User:Halfak (WMF)/Wikimedia data

From Meta, a Wikimedia project coordination wiki

Datasources[edit]

Primary[edit]

These datasources are official, well defined, maintained and kept up to date.

Content & contributors Reading behavior
Database replicas (more info)
  • Fully SQL query-able, live copy of the databases behind the wikis. Good for large/complex queries.
  • No text content.

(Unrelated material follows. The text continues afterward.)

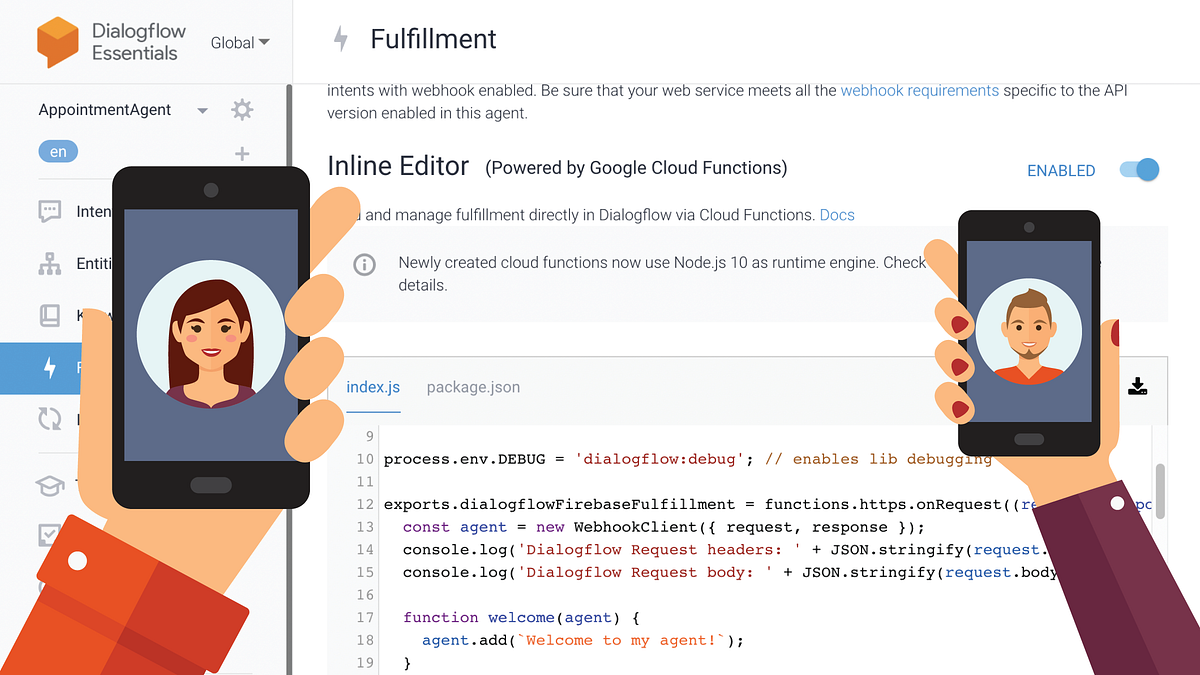This screenshot has height=675, width=1200.
Task: Switch to the package.json tab
Action: [473, 387]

If you need to process text, look to one of the other datasources.
  • Query from the web with Quarry or directly through Tool labs/LabsDB
MediaWiki API (more info)
  • Limited query-able RESTful API. Also capable of performing actions (edit, watchlist, etc.)
  • Slower than the database replicas, but text content is available.
  • Lots of client libraries available for Python, PHP, Java and more.
XML dumps (more info)
  • Large, full copies of metadata and text content.
  • Highly compressed datasets that are extremely large (terabytes when decompressed)
  • Recommended for large scale analysis of text & editor behavior.
  • Libraries available that simplify streaming decompression and analysis.
RCStream (more info)
  • A socket.io-based live stream of public events in Wikimedia wikis
  • No text data -- just metadata.
Wikidata query service (more info)
Page views (homepage)
  • Counts of page views by page title and whole wikis in hourly files.
  • Only historic datasource for reading behavior.
  • Query from the web with stats.grok.se

Secondary[edit]

WikiStats (more info)
  • A collection of reports generated about Wikimedia Projects (active editors, monthly pageviews, etc.)
DBPedia (homepage)
  • A database of structured data extracted from Wikipedias
  • RDF,N-triplets, SPARQL endpoint, Linked Data
Wikimedia @ DataHub.io (homepage)
ORES (more info)
  • Machine learning as a RESTful service
  • Scores revisions by the probability that they are damaging and predicts article quality.
WikiBrainAPI (homepage)
  • Powerful algorithmic processing for Wikipedia
  • Semantic relatedness, page rank calculations, etc.

Data processing libraries[edit]

pywikibot (Monolith)
mediawiki-utilities (Unix-style)
  • Primary datasources: mwapi, mwdb, mwxml, mwtytpes
  • Auth: mwoauth
  • Data processing: mwreverts, mwsessions, mwpersistence, mwparserfromhell, mwmetrics, mwevents, etc.